*** Text excerpt ***
This decision is very welcome, even if it’s only happened under public pressure. It is proof of the power of public opinion. And even though declaring assets is a relatively minor aspect of judicial accountability, it will help. If a judge misdeclares his assets, there’s a chance someone might know he has particular properties he hasn’t declared, and may point it out. One could then examine if these can be explained within their legal income.
The debate around judicial accountability has got really hot. Are there watershed events that triggered this?
Not in my own perception, but I think for the public there were two watershed events – the Chief Justice Sabharwal case (where there was an allegation that Chief Justice YS Sabharwal’s orders to demolish commercial outlets in Delhi directly benefited his sons, who were partners with some mall developers) and the Ghaziabad Provident Fund scam. Both these cases got wide media attention. A 2006 Transparency International report said the judiciary in India is the second most corrupt institution after the police.
You’ve been at the forefront of the judicial accountability campaign. Why?
I have been witness to judicial corruption in the courts for a very long time. I know decisions are passed for extraneous considerations, but it’s difficult to get hard evidence of this. There have been highprofile impeachment attempts, for instance, on Justice Ramaswamy, Justice Punchi and Justice Anand. Yet, they all went on to become chief justices. In my view, out of the last 16 to 17 chief justices, half have been corrupt. I can’t prove this, though we had evidence against Punchi, Anand and Sabharwal on the basis of which we sought their impeachment.
What is the root cause of judicial corruption then, and what are your key demands?
***
Set exercise:
Output the full interview on judicial accountability word for word. The rows come from a source other than the interview on judicial accountability.
*** Dataset content ***
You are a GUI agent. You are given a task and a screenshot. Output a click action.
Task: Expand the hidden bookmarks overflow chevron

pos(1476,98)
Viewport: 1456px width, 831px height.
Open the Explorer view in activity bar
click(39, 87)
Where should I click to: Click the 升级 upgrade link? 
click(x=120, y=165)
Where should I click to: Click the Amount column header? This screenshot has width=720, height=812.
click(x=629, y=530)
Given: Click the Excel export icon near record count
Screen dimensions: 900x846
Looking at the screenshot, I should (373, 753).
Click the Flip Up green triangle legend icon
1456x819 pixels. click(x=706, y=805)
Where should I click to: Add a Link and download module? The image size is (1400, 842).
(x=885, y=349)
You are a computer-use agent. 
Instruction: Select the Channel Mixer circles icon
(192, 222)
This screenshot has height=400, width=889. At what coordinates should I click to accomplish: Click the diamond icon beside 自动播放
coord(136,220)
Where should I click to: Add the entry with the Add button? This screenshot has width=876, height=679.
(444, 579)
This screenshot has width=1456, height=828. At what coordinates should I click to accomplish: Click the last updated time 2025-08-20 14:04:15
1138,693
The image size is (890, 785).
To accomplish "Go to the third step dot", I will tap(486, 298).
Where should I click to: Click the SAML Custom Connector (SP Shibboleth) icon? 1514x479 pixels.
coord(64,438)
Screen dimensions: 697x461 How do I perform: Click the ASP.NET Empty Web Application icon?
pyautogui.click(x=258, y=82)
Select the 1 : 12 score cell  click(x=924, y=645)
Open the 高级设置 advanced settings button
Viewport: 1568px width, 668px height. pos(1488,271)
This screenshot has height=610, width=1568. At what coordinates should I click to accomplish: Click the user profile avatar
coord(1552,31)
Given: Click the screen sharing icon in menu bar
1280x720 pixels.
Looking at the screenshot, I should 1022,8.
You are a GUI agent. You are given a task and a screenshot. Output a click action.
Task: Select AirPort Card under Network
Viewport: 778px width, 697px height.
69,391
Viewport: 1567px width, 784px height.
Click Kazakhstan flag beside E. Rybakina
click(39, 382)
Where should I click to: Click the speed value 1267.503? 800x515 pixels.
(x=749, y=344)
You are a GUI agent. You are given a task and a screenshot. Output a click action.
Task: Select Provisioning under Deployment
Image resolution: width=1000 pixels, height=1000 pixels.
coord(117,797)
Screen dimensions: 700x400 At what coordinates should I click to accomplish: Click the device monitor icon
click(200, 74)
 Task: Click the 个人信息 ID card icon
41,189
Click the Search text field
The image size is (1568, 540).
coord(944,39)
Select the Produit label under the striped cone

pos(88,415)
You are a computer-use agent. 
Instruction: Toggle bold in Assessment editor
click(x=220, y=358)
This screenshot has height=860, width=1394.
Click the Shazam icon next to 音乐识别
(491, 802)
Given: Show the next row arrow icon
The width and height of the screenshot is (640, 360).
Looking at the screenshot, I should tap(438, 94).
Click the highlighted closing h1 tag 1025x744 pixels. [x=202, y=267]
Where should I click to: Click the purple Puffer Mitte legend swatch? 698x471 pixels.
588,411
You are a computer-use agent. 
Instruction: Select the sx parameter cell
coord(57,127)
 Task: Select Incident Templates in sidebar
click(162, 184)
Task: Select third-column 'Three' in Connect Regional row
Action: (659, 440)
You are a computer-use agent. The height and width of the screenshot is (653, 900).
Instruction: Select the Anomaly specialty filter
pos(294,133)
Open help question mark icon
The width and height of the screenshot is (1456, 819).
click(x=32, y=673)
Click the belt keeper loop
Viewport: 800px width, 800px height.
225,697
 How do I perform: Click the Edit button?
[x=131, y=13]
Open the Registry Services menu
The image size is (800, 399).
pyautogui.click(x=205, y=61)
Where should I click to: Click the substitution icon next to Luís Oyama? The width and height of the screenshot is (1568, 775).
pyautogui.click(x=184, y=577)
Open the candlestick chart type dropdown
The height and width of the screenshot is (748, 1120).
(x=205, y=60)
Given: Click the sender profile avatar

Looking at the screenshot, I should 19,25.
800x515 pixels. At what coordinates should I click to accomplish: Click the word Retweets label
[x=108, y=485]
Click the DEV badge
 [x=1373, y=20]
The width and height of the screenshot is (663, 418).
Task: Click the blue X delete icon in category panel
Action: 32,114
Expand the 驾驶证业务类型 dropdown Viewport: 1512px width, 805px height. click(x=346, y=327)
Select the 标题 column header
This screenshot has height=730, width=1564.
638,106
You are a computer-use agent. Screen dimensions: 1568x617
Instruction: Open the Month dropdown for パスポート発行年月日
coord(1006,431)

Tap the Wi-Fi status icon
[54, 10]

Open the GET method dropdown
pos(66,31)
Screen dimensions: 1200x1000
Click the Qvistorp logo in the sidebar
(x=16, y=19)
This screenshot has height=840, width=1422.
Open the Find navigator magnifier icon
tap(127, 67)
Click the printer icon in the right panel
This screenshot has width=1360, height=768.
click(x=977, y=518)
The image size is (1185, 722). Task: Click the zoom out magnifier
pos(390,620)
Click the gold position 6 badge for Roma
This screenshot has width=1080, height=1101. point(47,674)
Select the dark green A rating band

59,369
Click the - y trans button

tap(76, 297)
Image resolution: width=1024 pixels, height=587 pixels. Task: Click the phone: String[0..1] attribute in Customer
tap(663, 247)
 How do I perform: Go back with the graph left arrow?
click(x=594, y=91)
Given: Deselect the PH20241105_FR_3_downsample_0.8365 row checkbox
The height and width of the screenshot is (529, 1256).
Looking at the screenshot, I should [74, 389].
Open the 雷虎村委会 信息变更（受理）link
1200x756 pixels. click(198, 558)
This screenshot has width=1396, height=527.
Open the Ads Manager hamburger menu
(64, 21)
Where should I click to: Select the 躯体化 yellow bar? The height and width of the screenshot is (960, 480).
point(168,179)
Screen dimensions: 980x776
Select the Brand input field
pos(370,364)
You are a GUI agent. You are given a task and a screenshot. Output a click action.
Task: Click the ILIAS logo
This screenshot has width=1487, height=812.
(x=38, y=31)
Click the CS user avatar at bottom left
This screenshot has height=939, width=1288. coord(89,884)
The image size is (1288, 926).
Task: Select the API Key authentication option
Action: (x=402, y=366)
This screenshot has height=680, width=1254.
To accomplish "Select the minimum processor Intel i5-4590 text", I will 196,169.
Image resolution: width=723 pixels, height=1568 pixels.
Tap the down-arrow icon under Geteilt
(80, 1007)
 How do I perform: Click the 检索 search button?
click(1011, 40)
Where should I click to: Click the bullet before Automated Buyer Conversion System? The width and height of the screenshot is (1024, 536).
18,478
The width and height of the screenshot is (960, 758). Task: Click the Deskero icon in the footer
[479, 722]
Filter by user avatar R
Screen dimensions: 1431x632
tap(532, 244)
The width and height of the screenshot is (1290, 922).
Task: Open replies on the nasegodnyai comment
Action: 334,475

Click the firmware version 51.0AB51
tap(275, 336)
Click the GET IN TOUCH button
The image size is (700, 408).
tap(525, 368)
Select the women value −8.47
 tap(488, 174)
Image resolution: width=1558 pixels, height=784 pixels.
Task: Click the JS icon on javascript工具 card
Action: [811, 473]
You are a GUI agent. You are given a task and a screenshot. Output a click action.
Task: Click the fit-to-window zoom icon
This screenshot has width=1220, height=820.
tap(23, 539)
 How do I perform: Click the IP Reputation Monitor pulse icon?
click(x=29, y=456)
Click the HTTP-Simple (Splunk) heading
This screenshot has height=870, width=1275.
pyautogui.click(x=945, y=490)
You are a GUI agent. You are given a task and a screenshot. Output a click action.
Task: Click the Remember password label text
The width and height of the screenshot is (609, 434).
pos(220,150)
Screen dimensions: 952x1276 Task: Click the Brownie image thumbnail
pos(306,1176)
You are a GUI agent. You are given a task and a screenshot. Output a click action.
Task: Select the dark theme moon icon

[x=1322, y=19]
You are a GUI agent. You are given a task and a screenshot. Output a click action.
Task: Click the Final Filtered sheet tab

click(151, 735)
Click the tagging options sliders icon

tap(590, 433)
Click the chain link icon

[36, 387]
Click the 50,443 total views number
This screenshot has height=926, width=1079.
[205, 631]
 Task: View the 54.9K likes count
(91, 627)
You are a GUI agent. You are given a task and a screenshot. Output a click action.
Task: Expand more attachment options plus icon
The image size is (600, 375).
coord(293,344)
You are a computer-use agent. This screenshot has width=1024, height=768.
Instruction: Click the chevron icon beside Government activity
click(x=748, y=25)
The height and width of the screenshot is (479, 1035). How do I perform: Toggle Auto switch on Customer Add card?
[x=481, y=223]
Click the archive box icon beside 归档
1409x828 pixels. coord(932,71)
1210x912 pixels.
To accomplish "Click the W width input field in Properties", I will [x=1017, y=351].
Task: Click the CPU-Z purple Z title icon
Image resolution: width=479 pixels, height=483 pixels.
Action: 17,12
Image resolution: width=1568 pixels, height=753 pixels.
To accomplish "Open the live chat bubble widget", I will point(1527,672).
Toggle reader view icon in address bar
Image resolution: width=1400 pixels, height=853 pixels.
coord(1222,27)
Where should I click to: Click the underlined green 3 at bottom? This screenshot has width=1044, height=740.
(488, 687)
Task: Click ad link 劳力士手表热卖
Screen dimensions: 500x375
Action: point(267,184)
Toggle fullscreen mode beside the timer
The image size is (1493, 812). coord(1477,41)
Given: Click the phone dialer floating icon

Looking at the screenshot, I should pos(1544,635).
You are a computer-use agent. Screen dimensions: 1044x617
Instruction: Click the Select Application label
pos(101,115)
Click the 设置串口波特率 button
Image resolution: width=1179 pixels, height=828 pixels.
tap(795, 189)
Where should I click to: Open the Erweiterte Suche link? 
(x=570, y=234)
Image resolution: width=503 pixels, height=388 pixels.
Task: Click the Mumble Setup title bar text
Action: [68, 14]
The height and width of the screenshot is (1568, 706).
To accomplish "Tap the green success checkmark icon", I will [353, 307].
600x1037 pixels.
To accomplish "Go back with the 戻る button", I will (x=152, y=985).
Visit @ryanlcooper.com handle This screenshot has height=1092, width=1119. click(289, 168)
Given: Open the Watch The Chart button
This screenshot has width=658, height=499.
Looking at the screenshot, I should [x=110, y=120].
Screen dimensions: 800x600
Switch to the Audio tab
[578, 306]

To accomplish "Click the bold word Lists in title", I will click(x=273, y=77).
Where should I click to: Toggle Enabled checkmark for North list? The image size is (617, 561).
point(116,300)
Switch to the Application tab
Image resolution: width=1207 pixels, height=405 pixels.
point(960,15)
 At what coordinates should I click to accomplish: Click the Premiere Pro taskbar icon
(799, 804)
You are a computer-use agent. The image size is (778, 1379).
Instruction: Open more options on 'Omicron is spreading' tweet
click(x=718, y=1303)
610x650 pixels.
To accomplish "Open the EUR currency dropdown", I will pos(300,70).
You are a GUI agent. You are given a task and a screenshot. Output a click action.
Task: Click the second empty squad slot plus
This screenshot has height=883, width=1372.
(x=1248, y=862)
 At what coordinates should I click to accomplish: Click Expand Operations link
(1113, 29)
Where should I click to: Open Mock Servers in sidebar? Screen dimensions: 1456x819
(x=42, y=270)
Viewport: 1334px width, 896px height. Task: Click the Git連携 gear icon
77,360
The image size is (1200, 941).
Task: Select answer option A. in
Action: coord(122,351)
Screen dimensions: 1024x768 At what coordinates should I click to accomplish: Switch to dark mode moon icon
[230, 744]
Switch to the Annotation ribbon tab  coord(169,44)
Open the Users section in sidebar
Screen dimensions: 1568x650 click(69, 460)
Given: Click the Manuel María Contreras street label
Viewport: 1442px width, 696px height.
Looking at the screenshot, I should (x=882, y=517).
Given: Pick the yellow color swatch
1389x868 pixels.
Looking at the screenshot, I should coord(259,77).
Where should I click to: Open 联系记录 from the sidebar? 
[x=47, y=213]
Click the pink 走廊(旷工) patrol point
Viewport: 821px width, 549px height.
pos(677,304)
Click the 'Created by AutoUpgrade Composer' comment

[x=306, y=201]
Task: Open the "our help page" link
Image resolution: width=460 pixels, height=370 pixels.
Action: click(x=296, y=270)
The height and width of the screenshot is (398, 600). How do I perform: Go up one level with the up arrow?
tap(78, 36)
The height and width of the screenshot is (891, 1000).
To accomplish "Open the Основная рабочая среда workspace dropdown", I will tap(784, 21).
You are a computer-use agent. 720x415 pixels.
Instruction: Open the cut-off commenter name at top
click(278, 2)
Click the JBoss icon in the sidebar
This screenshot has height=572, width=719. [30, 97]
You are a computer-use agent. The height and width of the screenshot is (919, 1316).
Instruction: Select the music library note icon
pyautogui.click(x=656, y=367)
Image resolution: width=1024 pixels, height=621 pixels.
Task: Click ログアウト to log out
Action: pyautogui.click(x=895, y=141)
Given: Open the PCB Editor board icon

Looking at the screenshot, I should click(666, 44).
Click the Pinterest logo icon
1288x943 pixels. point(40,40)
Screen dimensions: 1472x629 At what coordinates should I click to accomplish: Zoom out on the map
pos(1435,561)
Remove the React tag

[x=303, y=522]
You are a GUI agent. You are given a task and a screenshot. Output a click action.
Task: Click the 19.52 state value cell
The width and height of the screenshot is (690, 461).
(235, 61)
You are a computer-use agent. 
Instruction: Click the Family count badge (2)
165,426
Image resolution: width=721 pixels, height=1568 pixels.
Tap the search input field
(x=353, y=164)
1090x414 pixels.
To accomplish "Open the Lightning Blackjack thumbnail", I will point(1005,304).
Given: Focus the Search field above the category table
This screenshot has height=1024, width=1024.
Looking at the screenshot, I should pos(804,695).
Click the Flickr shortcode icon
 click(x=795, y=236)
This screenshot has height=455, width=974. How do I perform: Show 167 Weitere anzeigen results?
***
Solution below:
This decision is very welcome, even if it’s only happened under public pressure. It is proof of the power of public opinion. And even though declaring assets is a relatively minor aspect of judicial accountability, it will help. If a judge misdeclares his assets, there’s a chance someone might know he has particular properties he hasn’t declared, and may point it out. One could then examine if these can be explained within their legal income.
The debate around judicial accountability has got really hot. Are there watershed events that triggered this?
Not in my own perception, but I think for the public there were two watershed events – the Chief Justice Sabharwal case (where there was an allegation that Chief Justice YS Sabharwal’s orders to demolish commercial outlets in Delhi directly benefited his sons, who were partners with some mall developers) and the Ghaziabad Provident Fund scam. Both these cases got wide media attention. A 2006 Transparency International report said the judiciary in India is the second most corrupt institution after the police.
You’ve been at the forefront of the judicial accountability campaign. Why?
I have been witness to judicial corruption in the courts for a very long time. I know decisions are passed for extraneous considerations, but it’s difficult to get hard evidence of this. There have been highprofile impeachment attempts, for instance, on Justice Ramaswamy, Justice Punchi and Justice Anand. Yet, they all went on to become chief justices. In my view, out of the last 16 to 17 chief justices, half have been corrupt. I can’t prove this, though we had evidence against Punchi, Anand and Sabharwal on the basis of which we sought their impeachment.
What is the root cause of judicial corruption then, and what are your key demands?